Samuels also liked the study because it focused on the mental difficulties associated with obesity, a topic that sometimes doesn't get as much attention as the physical risks. "It's not just the physical ailments that we're concerned about in children who are overweight and obese, but also their psychosocial development," she says.
Other experts said they wished the researchers had used longer questionnaires to measure mental problems. With shorter tools, like the ones used in the study, other mental problems could have been missed, says Paul Ballas, MD, a Philadelphia-based child psychiatrist and representative of the American Academy of Child and Adolescent Psychiatry.
Ballas also wished researchers had tried to tease out the effects of physical problems the obese kids may have been experiencing and their behavior.
"There's a direct correlation between sleep problems and obesity in children, and the worse a child's sleep is, the worse their emotional health is," he says. "And there might be a direct relationship between sleep and obesity that's causing emotional problems and difficulties with social interactions just from the weight itself, independent of the stigma."
Advice to Parents
"It is very important for their future health that we reduce rates of obesity among young children in our community," Sawyer says.
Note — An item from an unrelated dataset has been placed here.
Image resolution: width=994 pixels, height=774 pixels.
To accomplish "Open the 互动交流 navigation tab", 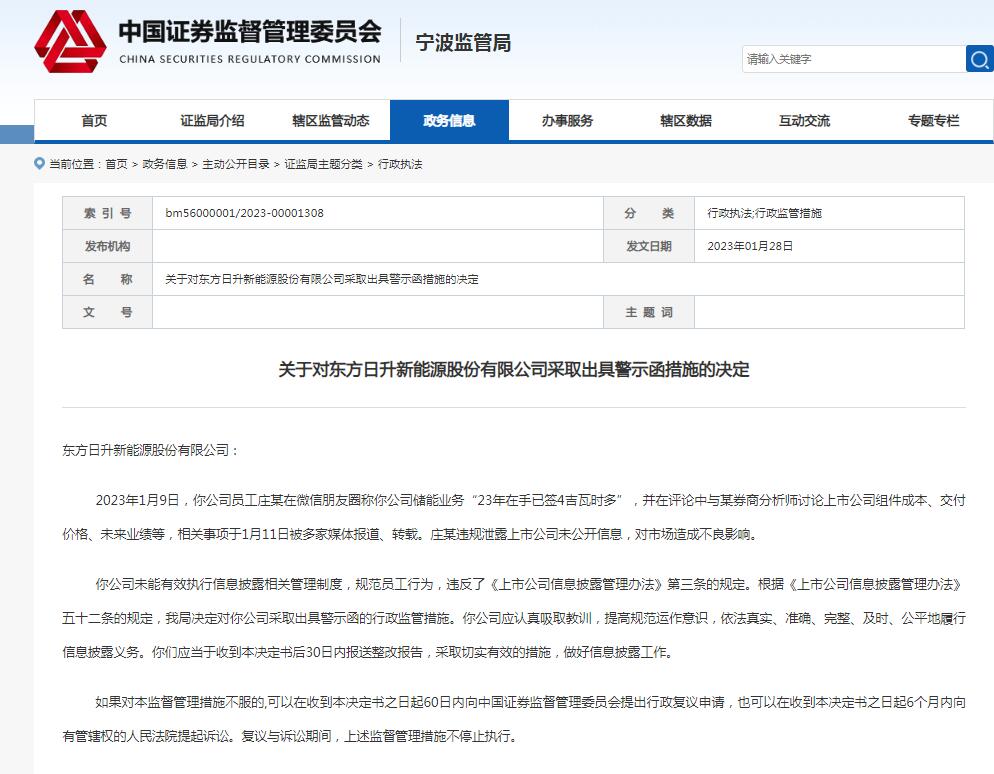I will pos(804,121).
"My advice to parents would be to work hard to help their children achieve the best quality nutrition standards, participate in activities which have the potential to improve fitness levels, and to seek out activities in the community where children's peer relationships can be fostered and supported," he says.
Ballas says there are some concrete steps parents can take to help their children overcome the stigma of being obese.
"If there's a TV in their bedroom, just get it out," says Ballas. "If there's a TV in their bedroom it substantially increases the chance for obesity and sleep problems, and getting the TV out of the room reduces those chances."
Also encourage exercise, but maybe not competitive sports, which can heighten an overweight or obese child's sense of stigma and failure, according to Ballas. "A lot of kids have a great interest in learning and academics that are not necessarily sports related."
Ballas says parents should nourish a child's interest in group activities like music, academic teams, or drama. "Those are things that can be encouraged that may provide positive social benefits that they may not be able to get from sports."